- **Source text**
————
JTA — A stay of execution was upheld for a Jew on death row in Texas, one day before he was scheduled to receive a lethal injection.
Jedidiah Murphy, 48, was sentenced to death for the fatal 2000 shooting of 80-year-old Bertie Lee Cunningham in Dallas County during a carjacking.
On Monday, one day before his execution date, Murphy’s spiritual adviser and chaplain, Rabbi Dovid Goldstein, who guided him as he celebrated becoming a bar mitzvah in 2016, accompanied Murphy as he lay tefillin for what they both thought might be his last time. But later in the day, a federal appeals court upheld the stay of execution.
The ruling caps a period of a few days when Murphy’s fate hung in limbo. He was initially granted a stay of execution by a federal district court on Oct. 6 on the grounds that DNA evidence suggesting he was capable of “further dangerousness” did not meet the required burden of proof, as his attorneys had argued.
But two days later, the Attorney General’s Office filed a motion in the federal Fifth Circuit Court of Appeals to vacate the stay of execution. Had that motion been accepted, Murphy would have been executed on Tuesday.
The appeals court ruled, however, that the stay of execution would remain in effect until a similar court case also involving DNA was resolved. That case was brought by a different Texas prisoner, Ruben Gutierrez.
————
- **Data**
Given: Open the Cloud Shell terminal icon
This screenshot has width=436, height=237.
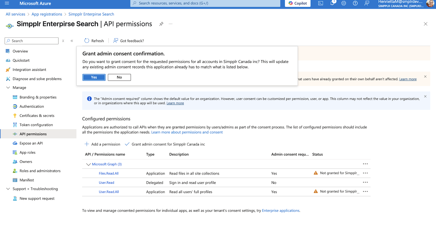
————
- **Work to complete**
Duplicate the part of the article above on Jedidiah Murphy's stay of execution between "The ruling caps" and "attorneys had argued.", inclusive.

- **Response to this exercise**
The ruling caps a period of a few days when Murphy’s fate hung in limbo. He was initially granted a stay of execution by a federal district court on Oct. 6 on the grounds that DNA evidence suggesting he was capable of “further dangerousness” did not meet the required burden of proof, as his attorneys had argued.